All this long while it never occurred to me to do a simple internet search on "Ascending Urlinie." Having now done same, I have a couple comments about entries and their position in the list; and I will publish posts about some new items found through the search. NB: The search was done on 16 January 2017. As little as a week later, I noticed several changes in the search results, especially after page 1.
(Like everyone else, of course, I do occasionally check my name; recently, an internist from Burlington, Massachusetts, and a lawyer from Virginia ousted me from my longstanding top spot on a Google search, but I'm retired and they're welcome to it.)
Not surprisingly, my JMT article from 1987 came up first--that's due, no doubt, to a combination of longevity and the fact that it continues to show up on course syllabi. I do find it odd that JStor has altered the title to The Ascending "Urlinie" -- quotes rather than italics for the second word. That seems to be the rule for articles--I note that Steve Helfing's article on Quantz in the same issue has "Versuch" and not Versuch. Yet book titles in the reviews are italicized. Something clumsy left over from old library database programs?
The second entry in the search results is the first in a long series of posts responding to Carl Schachter's criticisms of the ascending Urlinie: link to that post. As I explain there, the opportunity for personal engagement on the question was cut short by the coincidence of my being out of the country when he delivered a talk at my home institution, Indiana University, and by the fact that I was already becoming heavily involved with film and film music studies; although I did publish a few things in the 1990s, including one of the first articles to focus on ideology in Schenkerian theory and practice, my mind was on Max Steiner, not Mozart. I am glad to see that readers do go to that page. Also, after two irrelevant entries (they find "ascending" and "Urlinie" separately) there appears my PDF essay that gathers all the posts in the series: link to that essay.
The sixth entry is this blog. [place pleasantly smiling emoji here] The seventh is my post giving title and abstract for Michael Buchler's SMT paper from 2015: link.

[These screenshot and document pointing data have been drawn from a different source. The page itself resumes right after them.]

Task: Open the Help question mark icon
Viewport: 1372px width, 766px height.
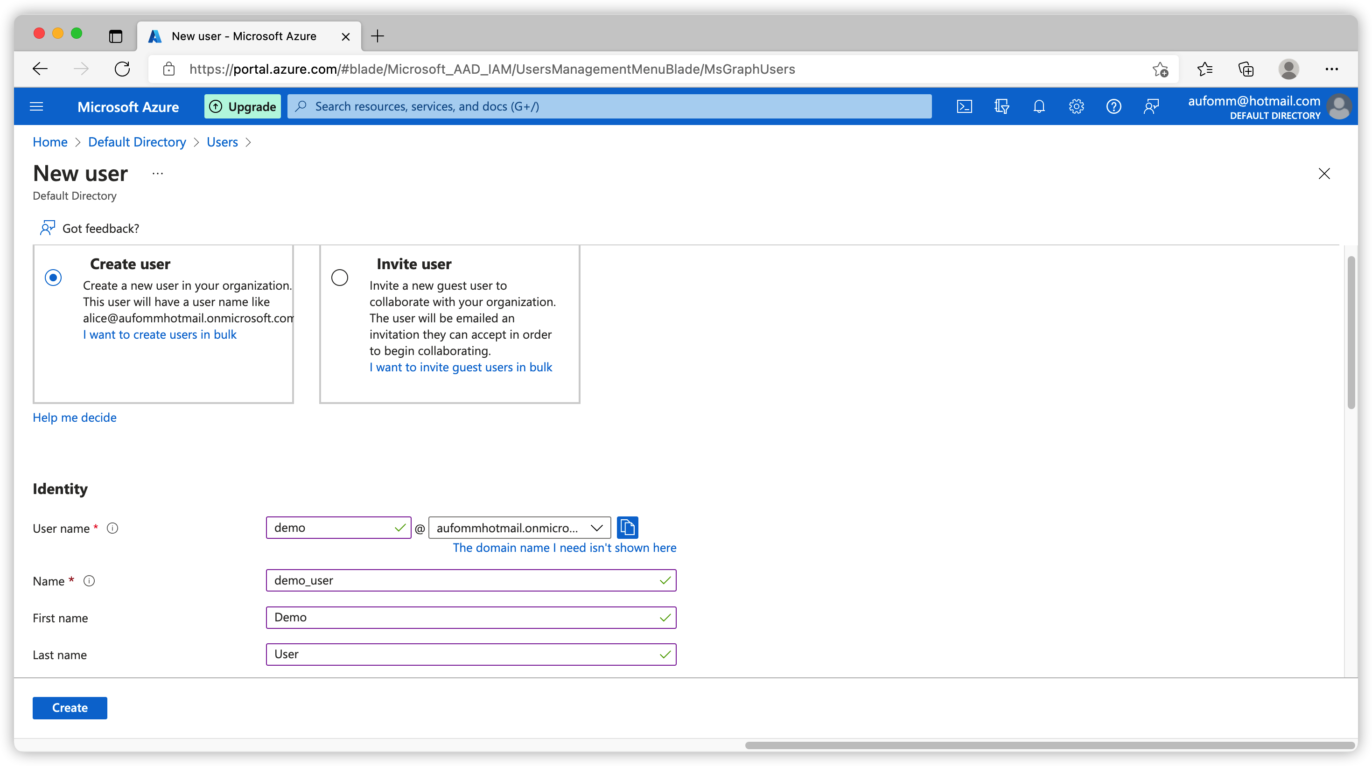Action: [1113, 106]
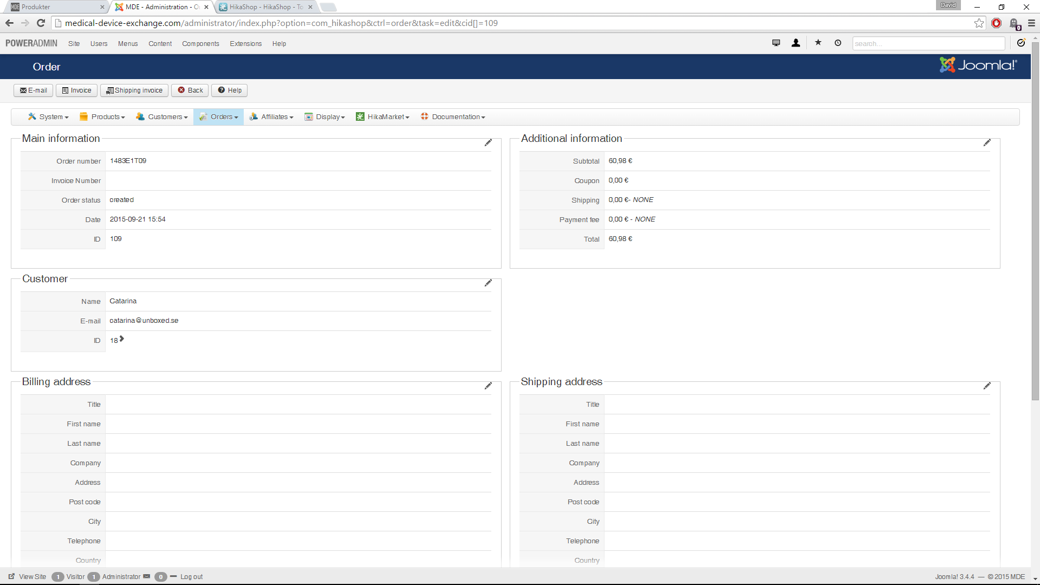1040x585 pixels.
Task: Edit Shipping address with pencil icon
Action: (987, 386)
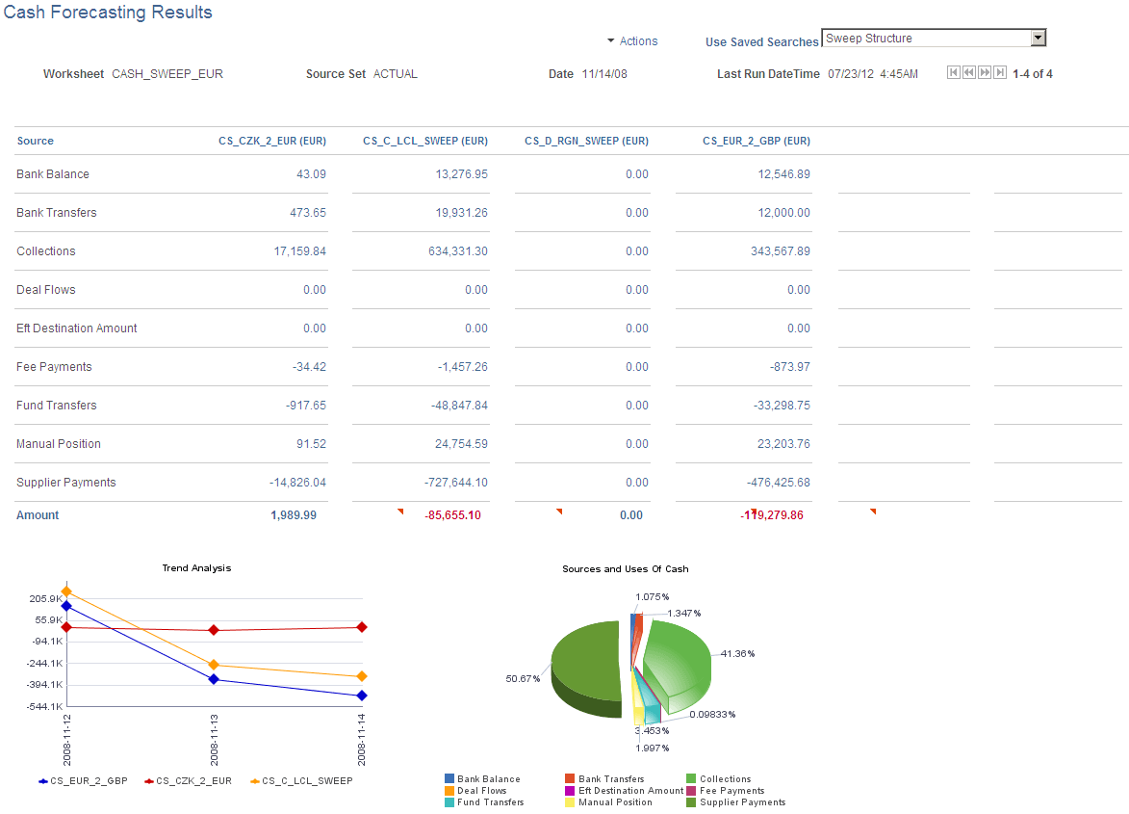Go to previous rows with double-arrow icon
This screenshot has width=1129, height=814.
pos(969,72)
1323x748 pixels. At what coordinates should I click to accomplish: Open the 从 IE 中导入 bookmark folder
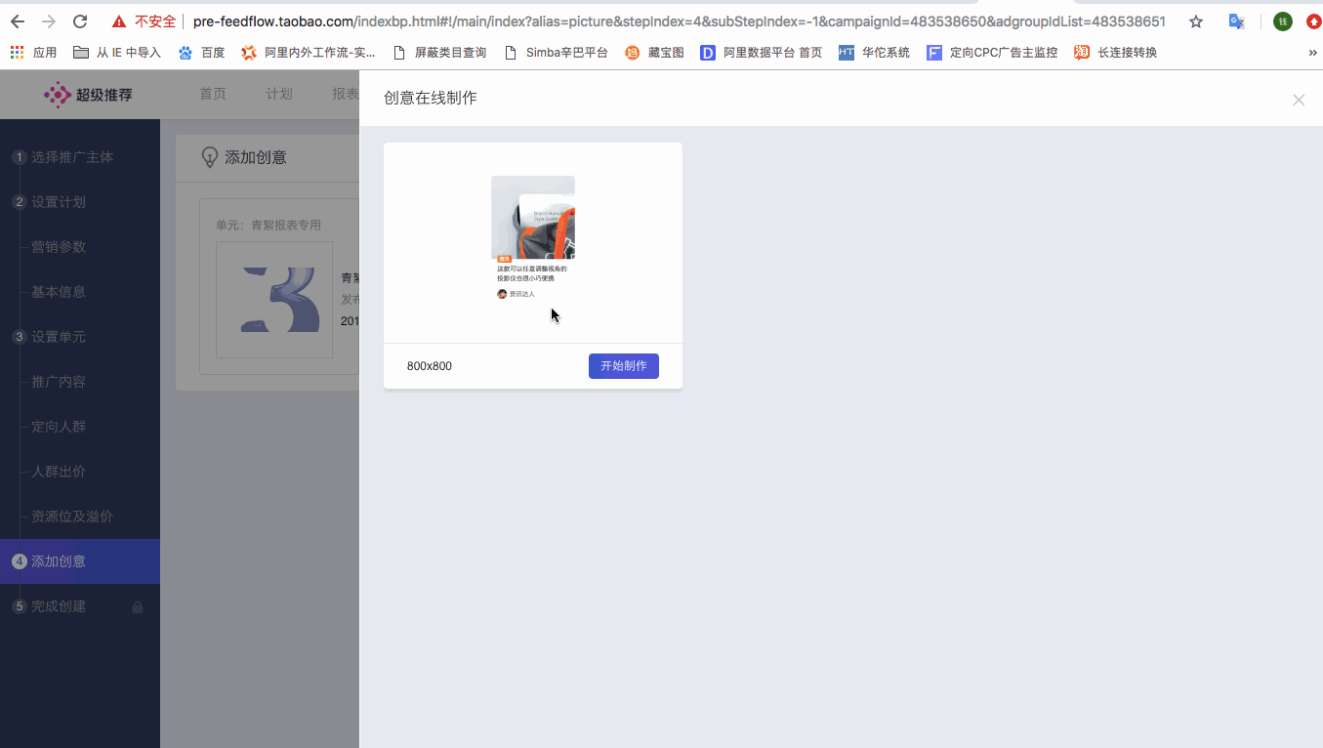pyautogui.click(x=117, y=53)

I have no idea why that particular post should appear so early, but if it gives attention to Michael's work, I am pleased with that.
The last three entries on the first search page are a citation to the JMT article from one of those useless "open library" sites, then a citation to a book chapter by Schachter, and a citation to a footnote in an early article on Richard Strauss by Timothy L. Jackson.
Page 2 in the search has items 11-20. Among these are mentions in two research guides (by Benjamin Ayotte and David Carson Berry), two citations in work I have discussed elsewhere on the blogs (Schachter on Chopin E-Major Prelude; Matthew Brown on Schenkerian theory), PDFs of William Drabkin's chapter on Schenker from the Cambridge History of Western Music Theory (presumably meant for class use--I hope they were cleared).
On this and subsequent pages (I only went as far as page 6), there appeared links to several items that are of interest to us here: among them, a passage from Suzannah Clark's book on Schubert, Channan Willner's essay "The Polyphonic Ursatz," and articles on Sergeant Pepper and on jazz. In subsequent, if occasional, posts, I will have comments on these, as well as on Michael Buchler's published articles about popular music (but also the SMT paper examples).